NYPD car chases become more frequent, dangerous
NEW YORK, Dec. 18 (Xinhua) -- For the most recent fiscal year that ended in June, the crash rate for New York Police Department (NYPD) vehicles hit the highest level ever recorded, according to city data that goes back more than a decade.
So far this year, there have been at least 315 injuries and seven deaths after police chases, according to an analysis by The City, a non-profit organization.
Mayor Eric Adams embraced the uptick when asked about it at a press conference on Monday. "Under my term as mayor we made a complete shift to stop letting dangerous, bad people think they can commit an act, shoot someone, commit a violent crime and just flee," Bloomberg News on Wednesday quoted him as saying.

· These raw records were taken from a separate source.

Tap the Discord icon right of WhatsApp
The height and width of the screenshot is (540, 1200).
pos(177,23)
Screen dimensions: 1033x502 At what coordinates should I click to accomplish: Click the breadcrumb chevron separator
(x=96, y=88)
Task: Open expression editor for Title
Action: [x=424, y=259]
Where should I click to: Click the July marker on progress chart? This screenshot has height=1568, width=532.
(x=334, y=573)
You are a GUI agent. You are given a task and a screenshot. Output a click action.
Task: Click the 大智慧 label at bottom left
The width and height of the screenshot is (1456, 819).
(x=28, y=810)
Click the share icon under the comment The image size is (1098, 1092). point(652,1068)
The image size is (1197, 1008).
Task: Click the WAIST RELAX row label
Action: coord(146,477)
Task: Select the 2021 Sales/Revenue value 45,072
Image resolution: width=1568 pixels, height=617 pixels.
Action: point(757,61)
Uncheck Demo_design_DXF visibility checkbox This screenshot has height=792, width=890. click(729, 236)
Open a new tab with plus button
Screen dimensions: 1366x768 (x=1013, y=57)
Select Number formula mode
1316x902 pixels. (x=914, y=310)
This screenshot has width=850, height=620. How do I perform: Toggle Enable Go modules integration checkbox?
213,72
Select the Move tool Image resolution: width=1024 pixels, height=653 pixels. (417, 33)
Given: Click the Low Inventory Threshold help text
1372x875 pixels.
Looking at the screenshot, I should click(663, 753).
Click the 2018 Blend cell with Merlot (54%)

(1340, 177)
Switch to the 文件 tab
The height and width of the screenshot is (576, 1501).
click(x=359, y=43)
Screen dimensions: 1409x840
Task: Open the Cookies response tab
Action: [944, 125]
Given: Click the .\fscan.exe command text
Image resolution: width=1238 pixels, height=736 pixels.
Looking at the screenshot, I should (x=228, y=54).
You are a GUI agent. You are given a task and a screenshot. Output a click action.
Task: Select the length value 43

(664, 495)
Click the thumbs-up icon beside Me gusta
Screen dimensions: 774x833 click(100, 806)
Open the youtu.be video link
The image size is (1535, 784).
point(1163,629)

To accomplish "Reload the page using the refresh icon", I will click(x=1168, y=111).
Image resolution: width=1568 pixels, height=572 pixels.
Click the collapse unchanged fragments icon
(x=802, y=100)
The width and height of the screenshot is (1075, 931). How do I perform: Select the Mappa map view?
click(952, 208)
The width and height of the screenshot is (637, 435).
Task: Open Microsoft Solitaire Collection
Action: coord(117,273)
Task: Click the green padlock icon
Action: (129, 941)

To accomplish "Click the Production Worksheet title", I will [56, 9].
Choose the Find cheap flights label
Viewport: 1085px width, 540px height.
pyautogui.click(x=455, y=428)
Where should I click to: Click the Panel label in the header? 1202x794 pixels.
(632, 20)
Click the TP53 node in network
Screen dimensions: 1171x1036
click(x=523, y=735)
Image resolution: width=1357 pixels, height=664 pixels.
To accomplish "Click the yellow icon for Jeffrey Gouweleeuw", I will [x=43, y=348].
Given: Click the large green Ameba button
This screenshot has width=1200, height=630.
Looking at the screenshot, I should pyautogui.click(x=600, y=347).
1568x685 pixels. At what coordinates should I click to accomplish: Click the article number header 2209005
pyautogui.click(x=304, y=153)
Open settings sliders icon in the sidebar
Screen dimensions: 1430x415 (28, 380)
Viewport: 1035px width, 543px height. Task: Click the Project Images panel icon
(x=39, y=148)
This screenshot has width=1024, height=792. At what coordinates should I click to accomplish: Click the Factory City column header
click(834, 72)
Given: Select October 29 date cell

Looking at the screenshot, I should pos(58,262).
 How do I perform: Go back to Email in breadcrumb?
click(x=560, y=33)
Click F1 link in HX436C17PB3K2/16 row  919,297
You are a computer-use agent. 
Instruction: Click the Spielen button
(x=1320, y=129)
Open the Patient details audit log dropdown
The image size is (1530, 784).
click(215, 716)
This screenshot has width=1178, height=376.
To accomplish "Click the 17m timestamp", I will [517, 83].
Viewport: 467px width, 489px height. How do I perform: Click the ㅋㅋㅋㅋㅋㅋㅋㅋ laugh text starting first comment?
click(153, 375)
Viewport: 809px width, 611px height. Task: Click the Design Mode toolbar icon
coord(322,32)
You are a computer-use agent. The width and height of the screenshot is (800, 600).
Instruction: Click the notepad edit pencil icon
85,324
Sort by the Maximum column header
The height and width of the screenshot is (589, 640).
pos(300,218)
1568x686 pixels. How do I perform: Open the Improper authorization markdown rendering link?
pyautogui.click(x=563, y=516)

He emphasized that the department has used a "great deal of caution" and provided training to mitigate risk. "We don't want one life lost," he continued. "But it's not being lost because the police are saying: 'Well we want to go chase someone.' It's being lost because a bad person decides they're going to flee the police and have a total disregard for the safety of the people that's here."
"Police pursuits are part of the American pop cultural consciousness," noted the report. They're a movie trope, but most of the lethal pursuits across the United States since 2017 started with low-level offenses -- things like a broken tail light or neglecting to wear a seatbelt, according to a national database of police chases compiled by the San Francisco Chronicle.